Reporting from Beirut — A Spanish journalist escaped to Lebanon on Wednesday after being trapped in the besieged Syrian city of Homs, as opposition activists reported the start of a long-anticipated government ground assault on a rebel enclave there.
Javier Espinosa, a reporter for Spain's El Mundo newspaper, made it to neighboring Lebanon after being spirited out of Homs, according to his newspaper and several other knowledgeable sources. His evacuation followed news a day earlier that a British photographer, Paul Conroy, had also slipped out of Homs and into Lebanon.
But reports from Homs also indicated fierce clashes between armed rebels and Syrian troops said to be advancing on the Baba Amr district, a stronghold of insurgents seeking to topple President Bashar Assad.
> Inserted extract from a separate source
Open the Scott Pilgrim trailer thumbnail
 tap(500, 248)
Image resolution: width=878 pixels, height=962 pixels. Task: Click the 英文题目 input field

The opposition says Baba Amr has been under government mortar and rocket attack for weeks, leaving hundreds of civilians dead. The government says it is fighting terrorists who have been blowing up buildings, killing security personnel and causing havoc in Homs and elsewhere.
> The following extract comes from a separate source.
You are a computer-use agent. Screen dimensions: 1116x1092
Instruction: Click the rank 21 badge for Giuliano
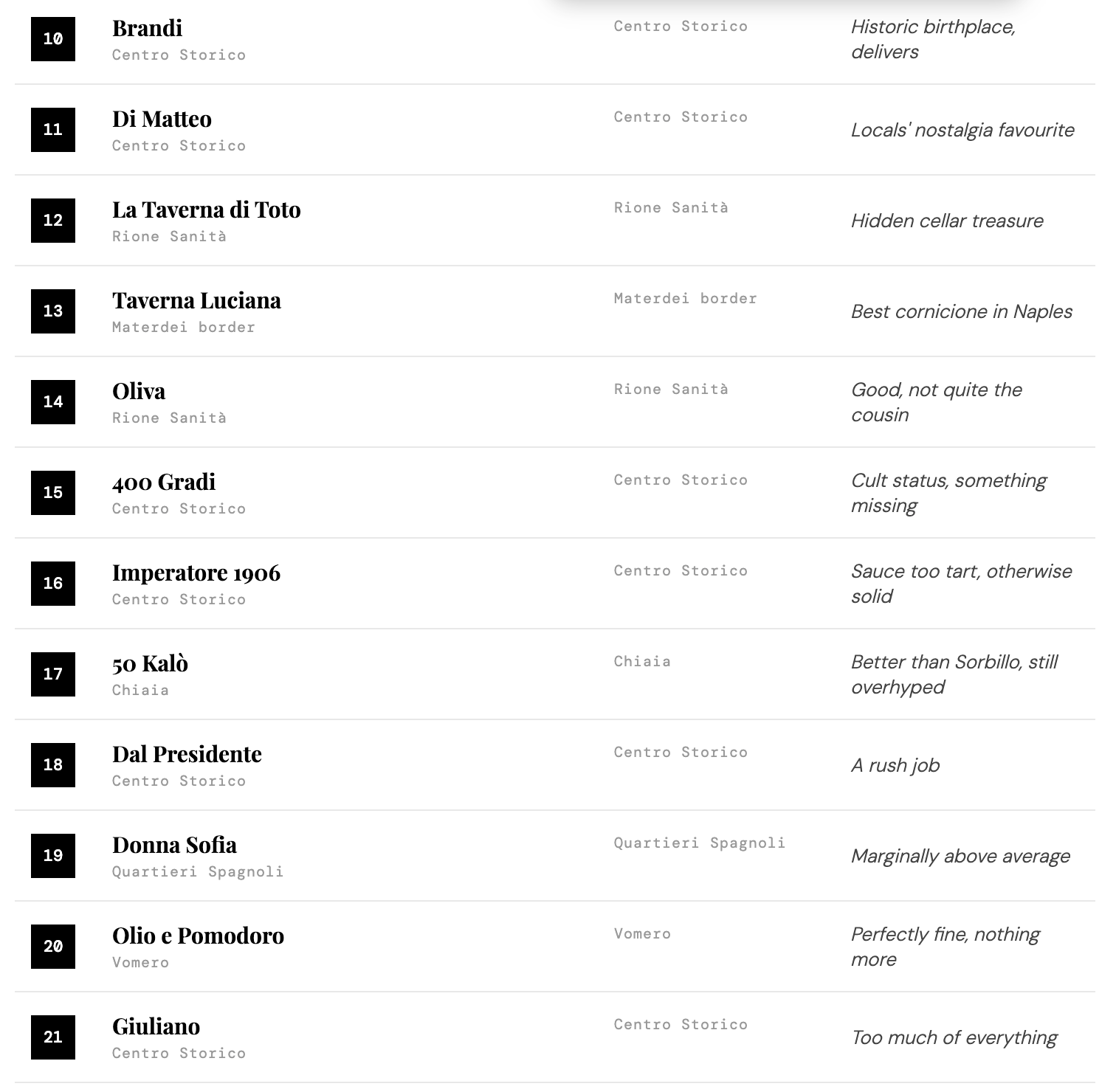(53, 1037)
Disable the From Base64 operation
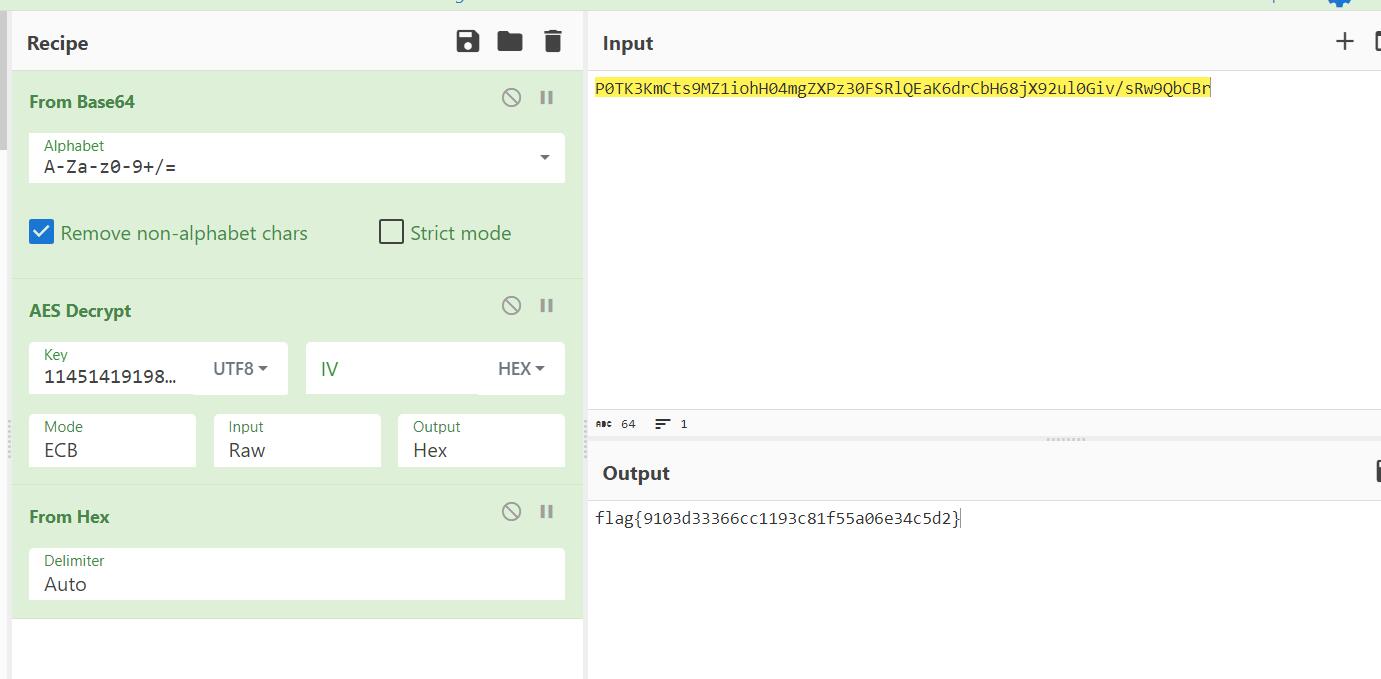This screenshot has width=1381, height=679. click(x=511, y=98)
The opposition has for weeks been anticipating a ground assault on Baba Amr, where several hundred armed rebels are said to be holed up. Antigovernment activists said the ground offensive began early Wednesday, but the advance stalled amid fierce resistance.
The precise status of the fighting in Baba Amr could not be determined. Few lines of communication were open to Homs. The conflict in Syria has featured skewed and inaccurate accounts from both sides.
An attack in Baba Amr last week struck a makeshift media center, killing two Western journalists: Marie Colvin, a U.S.-born correspondent who was reporting for the Sunday Times of London, and Remi Ochlik, a French photographer.
Four Western journalists, including Espinosa and Conroy, survived the shelling but remained trapped in Baba Amr.
Avaaz, an international activist group that has aided the Syrian opposition, said 13 members of a volunteer rescue team had been killed amid government shelling and sniper fire in a chaotic weekend rescue effort to evacuate the journalists. The Spanish reporter stopped to tend to the wounded, delaying his escape, Avaaz said.
Unaccounted for but still reportedly in Syria are two French journalists, William Daniels and Edith Bouvier, the latter a reporter on assignment for Le Figaro newspaper. Bouvier suffered a fractured leg in last week's shelling and cannot walk. France has called for a cease-fire to evacuate them.
Intense diplomatic negotiations aimed at evacuating the journalists and extracting the bodies of their two dead colleagues have become mired in mutual enmity between the government and the rebels.
An opposition group reported at least 23 people killed in violence across Syria on Wednesday, including 11 in Homs, three in suburban Damascus and three in the southern province of Dara, where the rebellion began in March 2011. The casualty count could not be independently verified because access to Syria is limited.
The almost yearlong rebellion in Syria has resulted in the deaths of at least 7,500 people, according to the United Nations. The government says more than 2,000 security personnel have been killed.